Se había quedado dormido. Desde su infancia, transcurrida en el Lake District, donde el sonido de la lluvia sobre el tejado era una canción de cuna, Simon se había sosegado con el redoble de los truenos. Fue el tubo de escape de un coche lo que le despertó.

O tal vez un disparo.

Esto era Gray’s Ferry, después de todo.

Consultó el reloj. Una hora. Llevaba dormido una hora. ¡Menudo experto en vigilancia! Más bien el inspector Clouseau.

Lo último que recordaba, antes de despertarse sobresaltado, era a Kevin Byrne entrando en un bar bronco de Gray’s Ferry llamado Shotz, el tipo de lugar donde, cuando entras, siempre bajas por lo menos dos escalones. Física y socialmente hablando. Un bar irlandés cochambroso.

Simon había aparcado en una bocacalle, en parte para mantenerse fuera del campo de visión de Byrne pero en parte también porque no había sitio delante del bar. Su intención era esperar a que Byrne saliera del bar, seguirlo, ver si se detenía en alguna calle oscura y encendía una pipa de crack. Si todo iba bien, Simon se subiría sigilosamente al coche y le sacaría una foto al legendario detective Kevin Francis Byrne con un vaso largo entre los labios.

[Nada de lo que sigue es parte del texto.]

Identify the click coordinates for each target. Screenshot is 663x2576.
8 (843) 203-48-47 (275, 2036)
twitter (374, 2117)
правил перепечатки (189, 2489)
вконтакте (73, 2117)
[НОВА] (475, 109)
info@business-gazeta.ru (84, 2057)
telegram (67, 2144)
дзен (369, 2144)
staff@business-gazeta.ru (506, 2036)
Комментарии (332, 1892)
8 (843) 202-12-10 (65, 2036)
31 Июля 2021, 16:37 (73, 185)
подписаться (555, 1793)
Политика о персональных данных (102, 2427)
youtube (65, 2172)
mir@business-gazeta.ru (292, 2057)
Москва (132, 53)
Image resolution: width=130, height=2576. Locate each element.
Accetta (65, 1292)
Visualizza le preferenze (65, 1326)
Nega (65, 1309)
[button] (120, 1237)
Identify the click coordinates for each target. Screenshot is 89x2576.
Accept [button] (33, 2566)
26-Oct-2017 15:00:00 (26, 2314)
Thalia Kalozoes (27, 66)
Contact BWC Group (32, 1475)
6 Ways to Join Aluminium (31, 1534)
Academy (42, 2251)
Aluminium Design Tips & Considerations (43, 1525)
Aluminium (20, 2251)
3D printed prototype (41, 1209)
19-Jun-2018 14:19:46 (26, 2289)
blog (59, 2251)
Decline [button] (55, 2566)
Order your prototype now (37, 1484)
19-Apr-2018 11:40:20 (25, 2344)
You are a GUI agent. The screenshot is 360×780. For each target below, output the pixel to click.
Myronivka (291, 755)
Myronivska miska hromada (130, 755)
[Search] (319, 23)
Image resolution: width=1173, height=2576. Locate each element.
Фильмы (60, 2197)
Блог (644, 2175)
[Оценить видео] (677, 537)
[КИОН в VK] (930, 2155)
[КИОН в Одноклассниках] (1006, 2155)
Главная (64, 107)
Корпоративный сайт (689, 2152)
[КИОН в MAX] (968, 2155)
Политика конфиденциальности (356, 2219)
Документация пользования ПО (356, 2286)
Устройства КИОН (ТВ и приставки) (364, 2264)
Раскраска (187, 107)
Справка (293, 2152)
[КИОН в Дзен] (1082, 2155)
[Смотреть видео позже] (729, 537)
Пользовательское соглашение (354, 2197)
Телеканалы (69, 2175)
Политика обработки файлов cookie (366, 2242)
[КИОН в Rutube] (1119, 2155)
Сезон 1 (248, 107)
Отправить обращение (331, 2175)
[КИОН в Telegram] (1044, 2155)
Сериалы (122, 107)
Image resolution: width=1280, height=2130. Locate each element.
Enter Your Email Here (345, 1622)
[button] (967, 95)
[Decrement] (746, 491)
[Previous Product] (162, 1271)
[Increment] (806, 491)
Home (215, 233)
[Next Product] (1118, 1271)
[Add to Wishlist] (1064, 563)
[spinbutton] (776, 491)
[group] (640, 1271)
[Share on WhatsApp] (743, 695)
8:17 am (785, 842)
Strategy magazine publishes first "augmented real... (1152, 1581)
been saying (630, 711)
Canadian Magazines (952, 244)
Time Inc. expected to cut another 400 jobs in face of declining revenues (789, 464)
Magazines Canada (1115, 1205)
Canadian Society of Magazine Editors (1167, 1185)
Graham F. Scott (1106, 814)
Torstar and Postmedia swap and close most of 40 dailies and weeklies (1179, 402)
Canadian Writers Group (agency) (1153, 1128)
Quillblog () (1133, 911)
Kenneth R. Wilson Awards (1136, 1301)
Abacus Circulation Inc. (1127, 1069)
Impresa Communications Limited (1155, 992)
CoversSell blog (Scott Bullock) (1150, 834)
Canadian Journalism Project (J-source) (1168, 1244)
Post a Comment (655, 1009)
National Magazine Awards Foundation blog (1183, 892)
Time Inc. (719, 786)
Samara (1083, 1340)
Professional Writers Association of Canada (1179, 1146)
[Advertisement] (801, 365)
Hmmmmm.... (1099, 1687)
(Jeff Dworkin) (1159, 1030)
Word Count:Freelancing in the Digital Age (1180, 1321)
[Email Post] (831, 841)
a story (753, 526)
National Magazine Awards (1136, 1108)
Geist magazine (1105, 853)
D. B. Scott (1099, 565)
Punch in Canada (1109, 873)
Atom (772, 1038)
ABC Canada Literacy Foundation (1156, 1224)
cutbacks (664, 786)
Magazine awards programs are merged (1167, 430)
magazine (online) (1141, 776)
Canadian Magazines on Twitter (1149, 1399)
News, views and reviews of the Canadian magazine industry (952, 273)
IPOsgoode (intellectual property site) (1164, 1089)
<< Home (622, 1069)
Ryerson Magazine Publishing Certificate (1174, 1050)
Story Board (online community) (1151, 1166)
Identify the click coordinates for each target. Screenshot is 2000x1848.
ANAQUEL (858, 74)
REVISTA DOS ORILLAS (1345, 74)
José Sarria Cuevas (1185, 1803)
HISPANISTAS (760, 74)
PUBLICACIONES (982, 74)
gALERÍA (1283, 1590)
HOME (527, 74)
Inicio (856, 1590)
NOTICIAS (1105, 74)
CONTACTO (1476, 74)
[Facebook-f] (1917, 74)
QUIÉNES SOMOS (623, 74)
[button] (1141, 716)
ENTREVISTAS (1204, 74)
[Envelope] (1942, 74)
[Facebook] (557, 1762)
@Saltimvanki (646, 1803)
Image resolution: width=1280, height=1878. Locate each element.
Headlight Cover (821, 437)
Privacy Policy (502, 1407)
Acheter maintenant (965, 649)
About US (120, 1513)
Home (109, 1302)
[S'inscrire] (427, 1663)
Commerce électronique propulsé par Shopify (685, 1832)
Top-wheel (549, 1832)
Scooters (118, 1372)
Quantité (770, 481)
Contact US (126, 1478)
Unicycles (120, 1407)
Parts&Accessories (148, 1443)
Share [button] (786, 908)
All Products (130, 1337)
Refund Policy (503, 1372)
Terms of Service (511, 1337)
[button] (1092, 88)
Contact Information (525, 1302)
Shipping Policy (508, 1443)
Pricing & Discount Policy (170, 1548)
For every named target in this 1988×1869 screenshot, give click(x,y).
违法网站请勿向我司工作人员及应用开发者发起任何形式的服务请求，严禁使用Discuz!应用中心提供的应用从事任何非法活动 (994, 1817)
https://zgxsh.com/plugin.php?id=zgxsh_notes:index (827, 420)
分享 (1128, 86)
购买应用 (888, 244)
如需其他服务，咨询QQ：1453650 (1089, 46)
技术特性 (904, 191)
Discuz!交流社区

Entonces lo tendría en el bote.

Simon cogió su pequeño paraguas plegable, salió del coche, abrió el paraguas y se dirigió hacia la esquina de la calle. Echó un vistazo. El coche de Byrne seguía aparcado allí. Parecía como si alguien hubiera roto la ventana del conductor. ¡Hóspera cana!, exclamó Simon para sus adentros. Compadezco al loco que ha robado al coche equivocado en una noche equivocada.

El bar estaba aún abarrotado de gente. Oyó cómo los dulces compases de una vieja melodía de Thin Lizzy hacían vibrar los cristales de las ventanas.

Estaba a punto de volver a su coche cuando una sombra llamó su atención, una sombra que atravesó como una flecha el descampado que había al otro lado del Shotz. Gracias a la débil claridad que emanaba del neón del bar, Simon pudo reconocer la inmensa silueta de Byrne.

¿Qué diablos estará haciendo ahí?

Simon levantó la cámara, enfocó y sacó unas fotos. No sabía decir por qué, pero cuando seguía a alguien con una cámara y trataba de hacer un collage de imágenes al día siguiente, cada imagen le ayudaba a establecer la línea temporal.

Además, las imágenes digitales se podían borrar. No era como en los viejos tiempos, cuando cada instantánea de una cámara de treinta y cinco milímetros costaba dinero.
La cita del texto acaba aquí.